Actor also says dealing with press headlines about Fox’s remarks has made her ‘stronger’

Billie Piper has said she dislikes being told or asked about her ex-husband Laurence Fox’s incendiary comments.

However, Piper, 41, who was married to the actor turned political campaigner from 2007 until 2016, believes dealing with press headlines over his remarks had made her “feel stronger in many ways”.

They have two sons together, Winston and Eugene.

The Doctor Who actor told British Vogue she “had to make some choices and a divorce speaks for itself” and that Fox’s family, including sister Lydia Fox and her husband, Richard Ayoade, “might have a more interesting take” on him.

Fox, 45, was sacked as a presenter on GB News last year after “misogynistic” comments he made about journalist Ava Evans, which were found by the regulator Ofcom to have broken broadcasting rules.

The remarks in September by Fox, the leader of the rightwing Reclaim party – in which he asked, “Who would want to shag that?” in reference to Evans – received 8,867 complaints.

Piper, who appears in the upcoming Netflix film Scoop about the infamous Newsnight interview with the Duke of York in 2019, said she has handled Fox hitting the headlines with “enormous difficulty”.

She said: “I close everything down and keep a very strict routine with the kids so that there’s consistency. I keep them close. That’s all I can do.

“I try to keep people from telling me stuff but it’s really, really hard. I don’t read it but everyone wants to talk about it.

“Sometimes I have to say to people: ‘Please don’t bring this to me, now or ever.’”

Piper added: “It’s made me feel stronger in many ways.
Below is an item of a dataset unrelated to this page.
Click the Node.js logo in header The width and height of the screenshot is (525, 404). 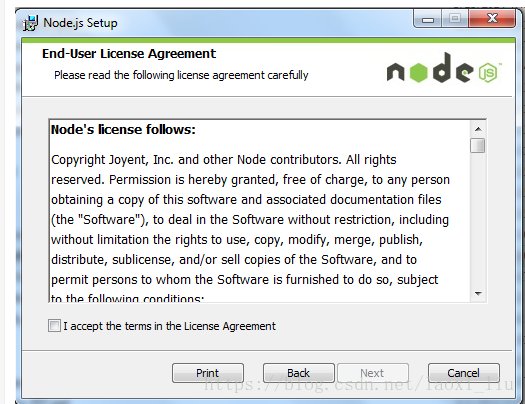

“I’ve learned I have a lot of resilience I didn’t know I had. I’ve had to learn the hard way that you can only control yourself and how you react to things. It’s really fucking hard … I hate that.”

Fox responded to Piper’s comments in a lengthy statement on X.

The campaigner said: “The reality is that not all marriages work out and the world isn’t perfect.”

Speaking about his children, he added: “My only focus these past years has been to be present in their lives and be a loving dad.

“I’m not perfect, but I’ve done my absolute best to put the kids first … I take full responsibility for my role in the breakdown of our marriage. It takes two to tango, as they say.”

Piper is now in a relationship with Tribes lead singer Johnny Lloyd, with whom she shares a daughter called Tallulah.